Finanziert werden soll dies durch das Ende der von George Bush eingeführten Steuererleichterungen für Unternehmen, die es laut Obama “sowieso nicht nötig” oder Arbeitsplätze ins Ausland verlagert haben. Nach Rechnung der Demokraten geht es hier immerhin um 200 Milliarden Dollar. McCain hatte sich ursprünglich gegen Bushs Strategie ausgesprochen, dann aber seine Position geändert, als er sich um die Präsidentschaftskandidatur bewarb.

Jetzt plädiert der republikanische Kandidat für die Beibehaltung dieser Steuerkürzungen. Alle Amerikaner sollen sich zudem künftig zwischen dem komplizierten, über 67 000 Seiten starken, geltenden Steuerkodex und einer zweistufigen Pauschalbesteuerung bei angedachten 25 und 15 Prozent entscheiden dürfen. “Wenn es der Wirtschaft schlecht geht, ist Steuererhöhung das Schlimmste, was wir tun können”, ist McCain überzeugt.

Barack Obama bemüht sich in diesen Tage sichtlich, das von McCains Rede hinterlassene Vakuum mit seinen eigenen Zahlen und Daten zu füllen. Doch bisher ist es ihm nicht so recht gelungen, sich als der wirtschaftlich kompetentere Kandidat zu profilieren.

Auch sein so populärer Ruf nach “Reform” oder “Wandel” ist inzwischen von der republikanischen Partei vereinnahmt worden. Da McCain in seiner Antrittsrede allerdings seine bisherigen, in der Partei nicht immer wohl gelittenen Reformansätze – Wahlkampffinanzierung, Immigration und Richterbestellung – noch nicht einmal erwähnte, bleibt dessen jüngster Anspruch auf das Motto unklar. “Die Definition ist dem jeweiligen Publikum überlassen”, kritisiert der ehemalige McCain-Berater John Weaver gegenüber der Washington Post.

Primär gehe es ihm um die allmächtigen Lobbys, betonte McCain am Freitag in Wisconsin – und griff damit ein weiteres Obama-Thema auf. “Der Einfluß von Interessenvertretungen ist endgültig, endgültig, endgültig vorbei”, beschwor McCain. Doch wirklich überzeugend wirkt hier weder der eine, noch der andere: McCain hat nach Information der Los Angeles Times 42 Lobbyisten in seinem engsten Beraterteam, Obama immerhin 23.

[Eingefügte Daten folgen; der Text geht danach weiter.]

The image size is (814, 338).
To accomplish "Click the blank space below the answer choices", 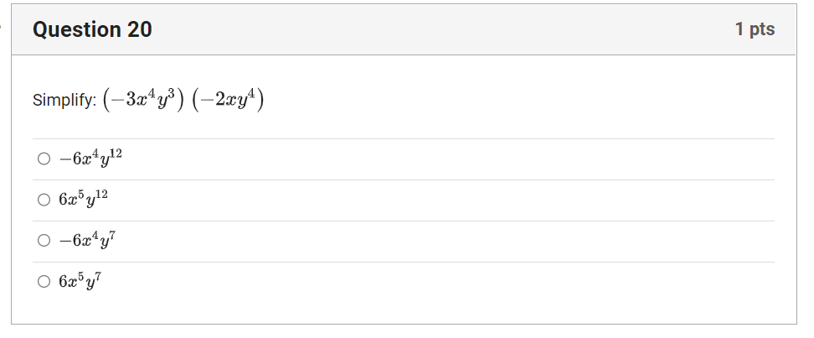I will tap(404, 313).
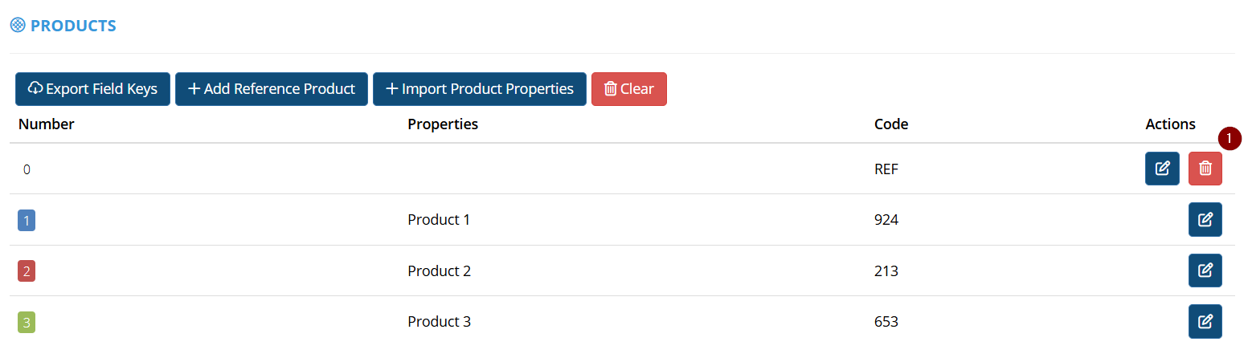The image size is (1248, 362).
Task: Add a Reference Product
Action: (x=272, y=89)
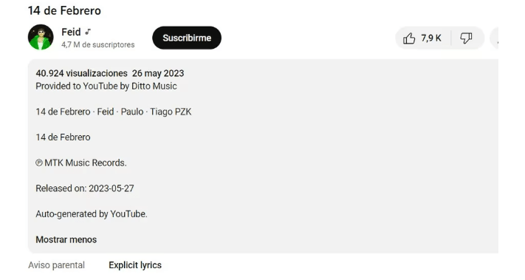Screen dimensions: 525x280
Task: Click the music note artist badge
Action: [88, 32]
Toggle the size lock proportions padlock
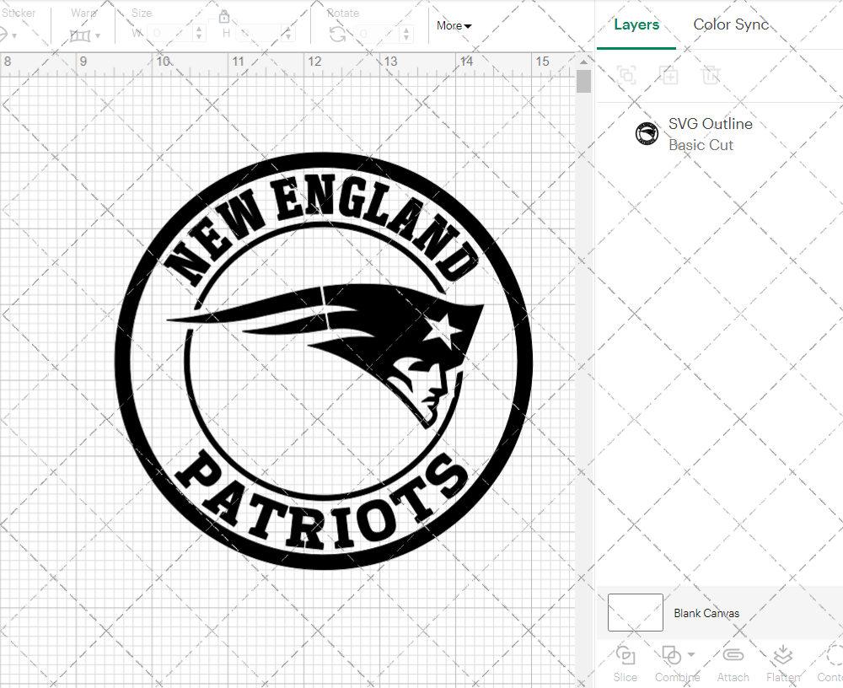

Die Herausforderungen der kommenden 60 Tage gleichen sich: Beide Kandidaten wollen die politische Mitte überzeugen, ohne ihre traditionellen Parteigänger zu vergraulen. Der republikanische Meinungsforscher Neil Newhouse kalkuliert, dass McCain allerdings nur gewinnen kann, wenn ganze 35 Prozent seiner Stimmen von Demokraten oder bisher unabhängigen Wählern kommen. “Er muss an seiner Partei vorbeilaufen, vielleicht sogar regelrecht vor ihr davonlaufen, um nicht-republikanische Wähler zu gewinnen”, resümiert die Washington Post. “McCains Weg zum Ziel ist damit schwieriger als Obamas.”